Testing for Random
I have my easy function made, and honestly figuring out a test to write for it was harder than writing the code. (This seems to be a recurring theme with me and Test Driven Development).
The function is 3 lines of code, and one of those lines is just for readability.
(defn update-board-easy [board]
(let [available-moves (core/get-available-moves board)]
(core/update-board (rand-nth available-moves) board)))
core/get-available-moves
takes a board (sequence of numbers and either string “X” or “O”) and filters out anything
that is not a number.
I wrote a detailed post about
rand-nth
yesterday in case you missed it.
This was all easy to write… Most of it was already written by me weeks ago! The part I had to reach out for help on
was how to test for random. My mentor Alex gave me a nice shift in perspective when I asked about it. Testing for random
isn’t what we’re really trying to do here. We know that rand-nth works, it’s an official clojure.core function. What we
need to test is that our function is working as intended. In order to accomplish this, I needed the random number to be
something consistent in my tests. I managed to get this done with the with-redefs
function.
(it "returns a random valid move on empty board"

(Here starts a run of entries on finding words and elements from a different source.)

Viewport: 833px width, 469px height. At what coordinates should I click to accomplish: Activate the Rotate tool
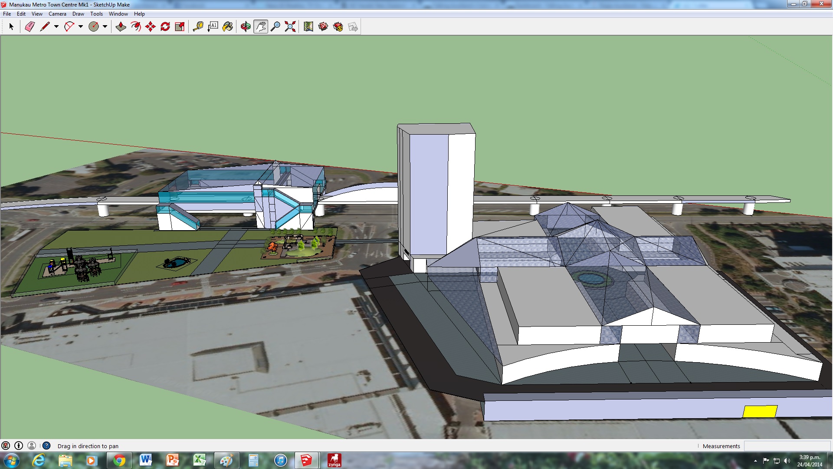(165, 27)
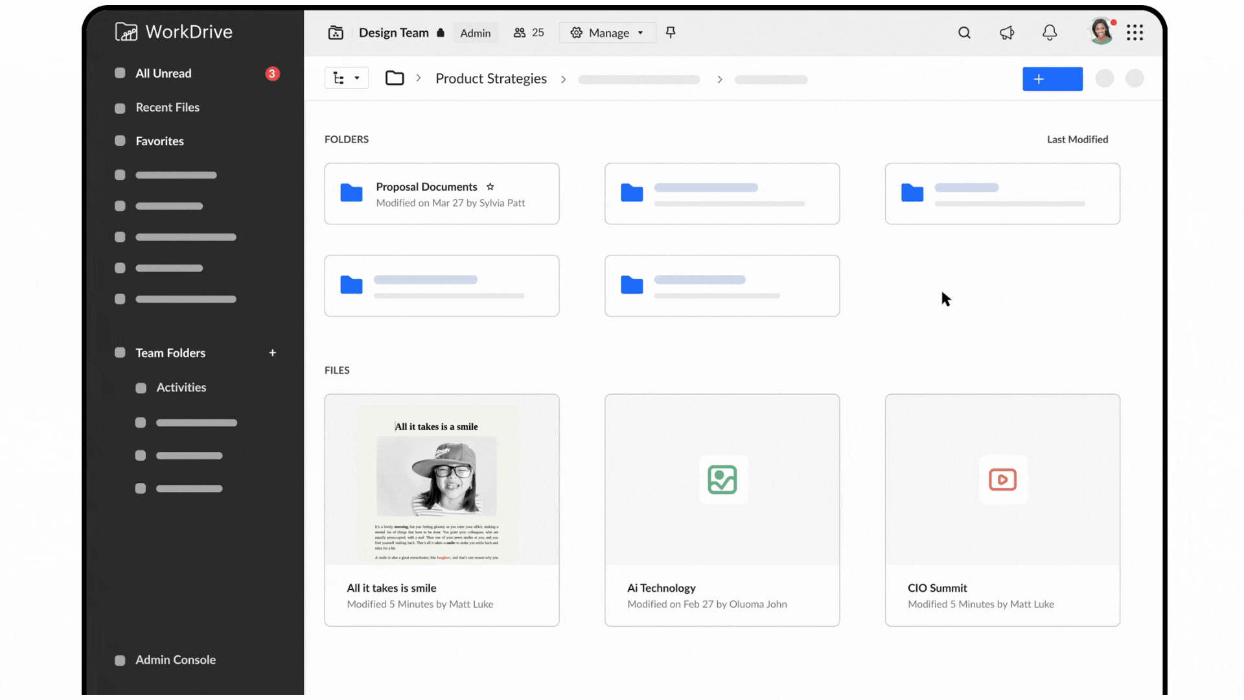The image size is (1244, 700).
Task: Star the Proposal Documents folder
Action: click(x=490, y=187)
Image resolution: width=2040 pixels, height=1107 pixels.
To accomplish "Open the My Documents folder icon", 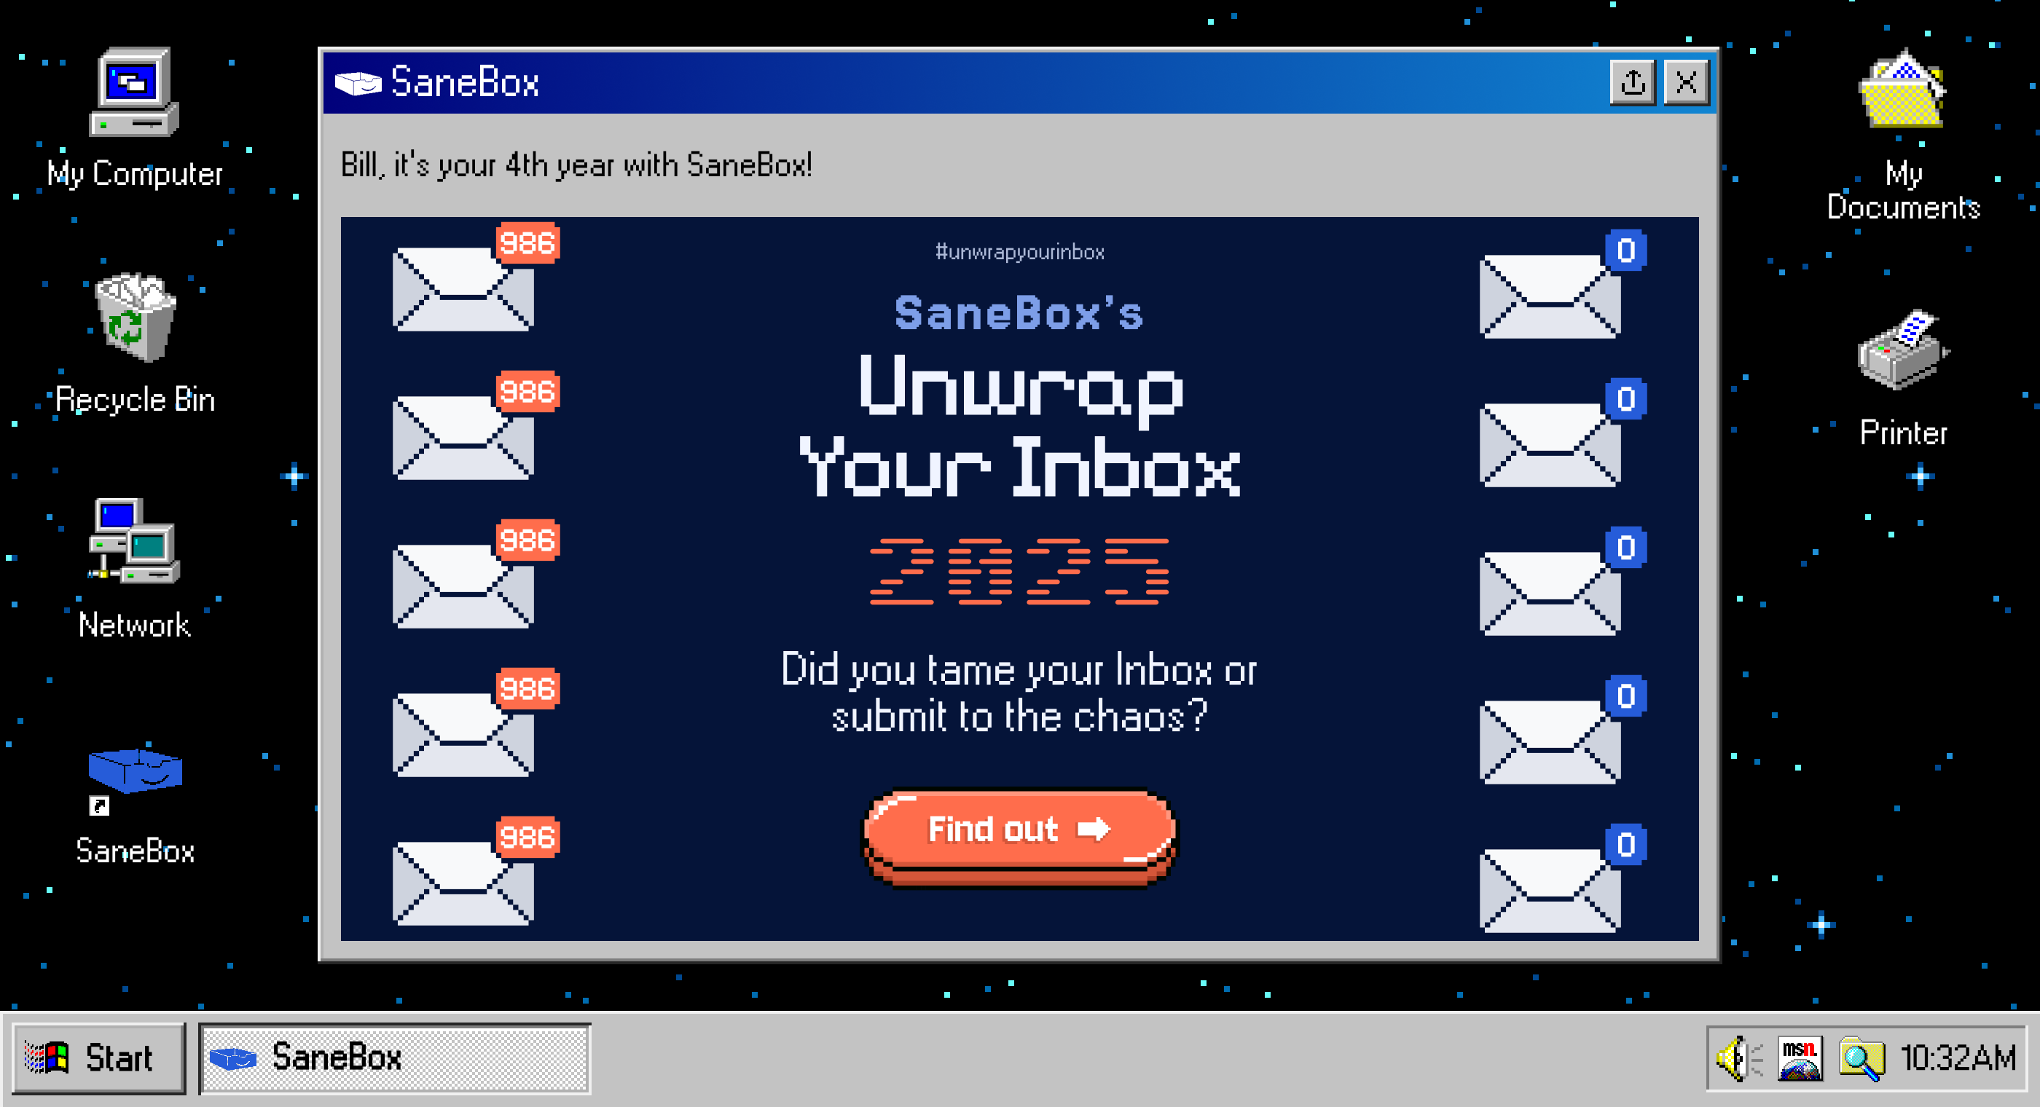I will (x=1902, y=91).
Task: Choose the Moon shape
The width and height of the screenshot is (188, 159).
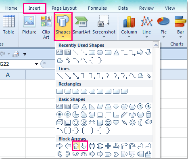Action: 140,123
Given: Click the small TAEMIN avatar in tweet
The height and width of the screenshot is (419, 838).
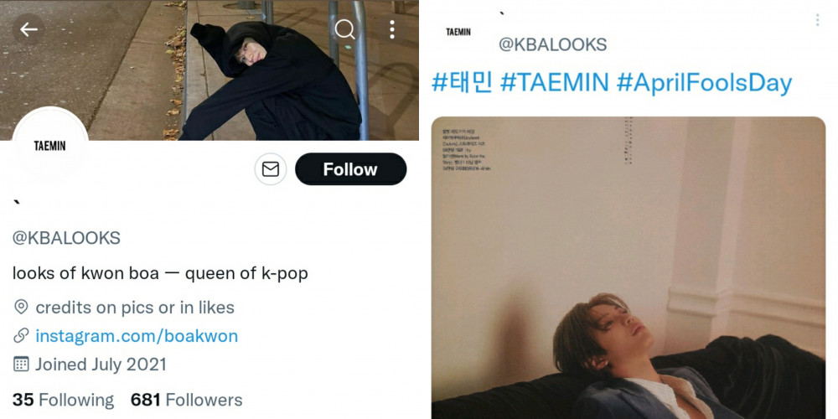Looking at the screenshot, I should click(x=458, y=32).
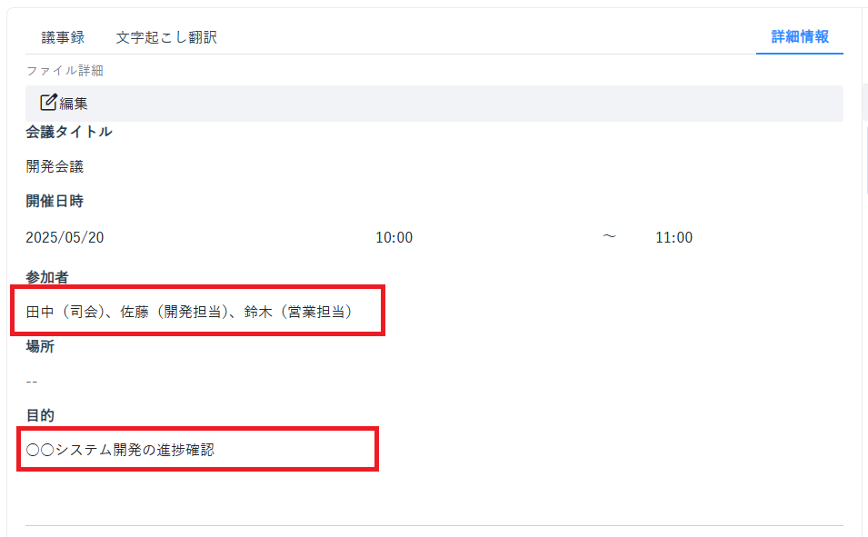
Task: Click the ファイル詳細 section label
Action: pyautogui.click(x=65, y=70)
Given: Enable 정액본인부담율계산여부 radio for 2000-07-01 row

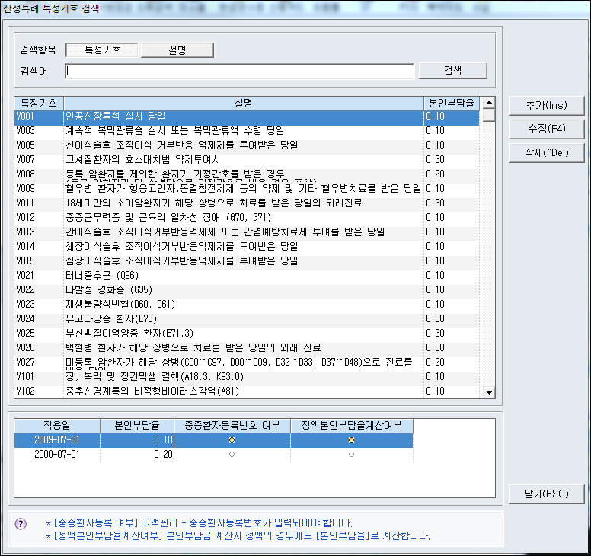Looking at the screenshot, I should coord(351,454).
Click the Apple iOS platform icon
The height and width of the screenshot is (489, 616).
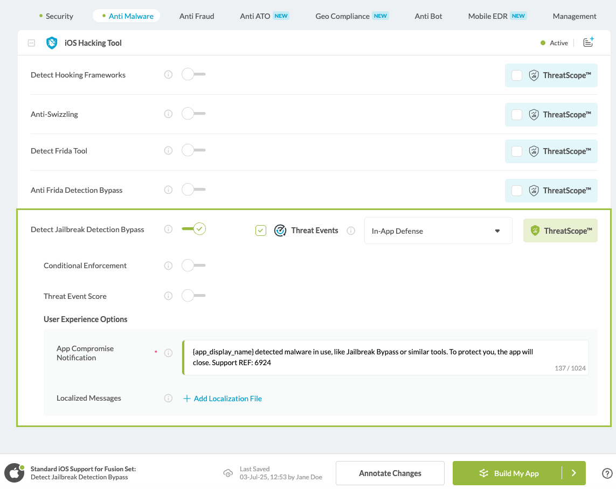tap(15, 473)
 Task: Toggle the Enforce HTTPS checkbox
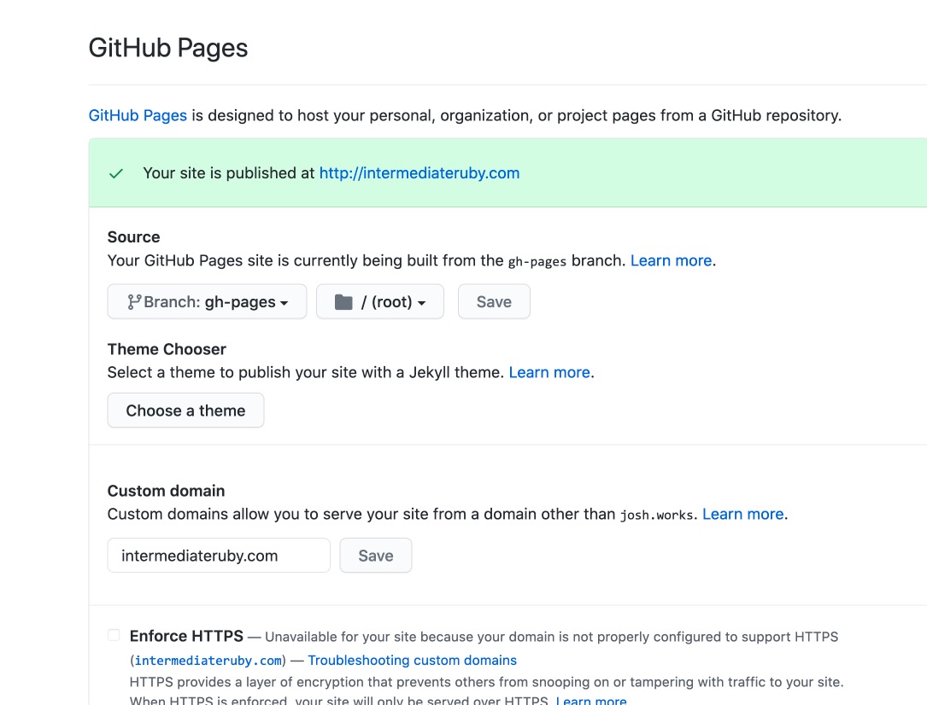click(x=114, y=635)
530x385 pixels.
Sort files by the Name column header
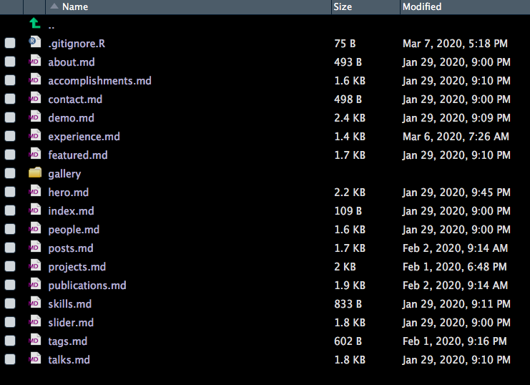[75, 7]
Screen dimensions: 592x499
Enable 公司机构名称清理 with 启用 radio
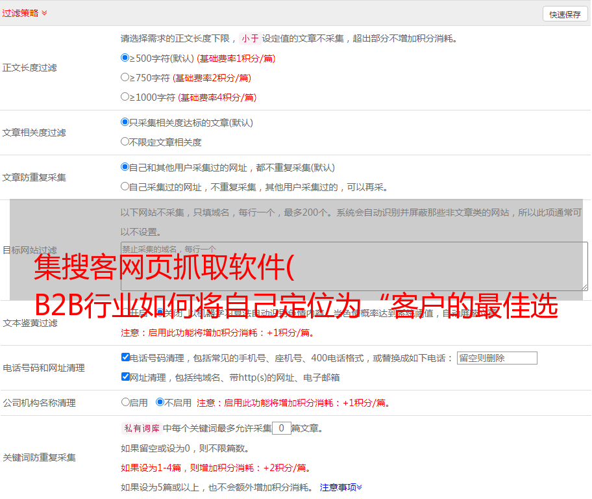(125, 402)
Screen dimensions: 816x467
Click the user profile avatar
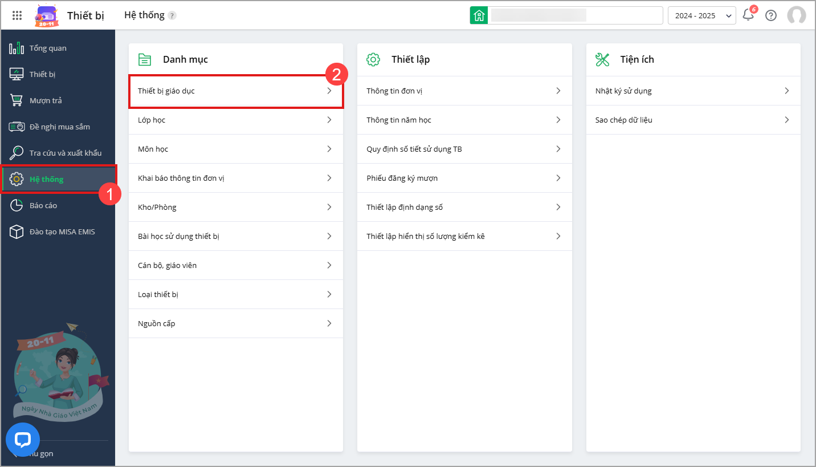pyautogui.click(x=796, y=15)
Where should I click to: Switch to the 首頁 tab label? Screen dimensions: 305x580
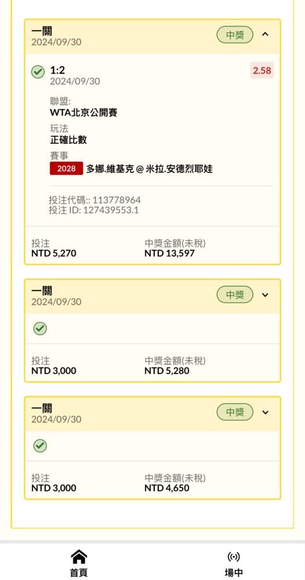click(79, 572)

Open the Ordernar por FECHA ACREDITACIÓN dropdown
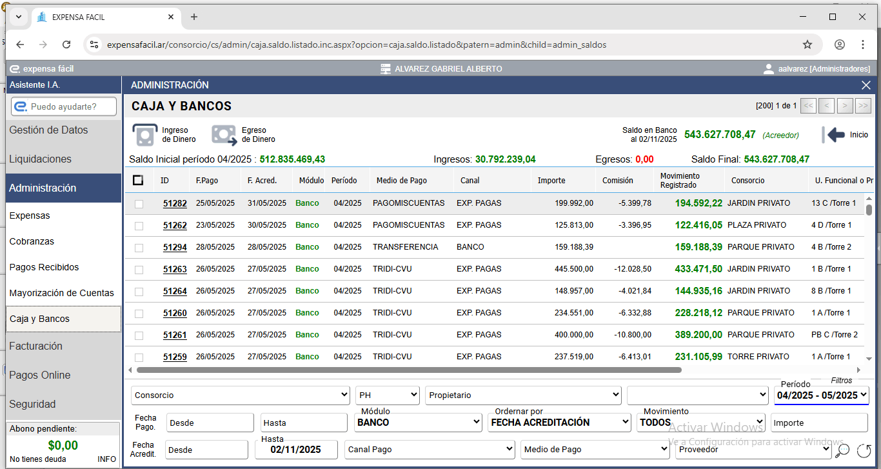point(559,423)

(with-redefs [rand-nth (stub :rand-nth {:return 0})]
(should= ["X" 1 2 3 4 5 6 7 8] (sut/update-board-easy (range 9)))))
with-redefs
lets us redefine a function inside a function. Its syntax is similar to let
. First word in the bracket
is the binding, the second is what you want to change. In our case above we used stub
to make the return of rand-nth
to consistently be 0.
Now that we have consistent outputs, we have consistent tests!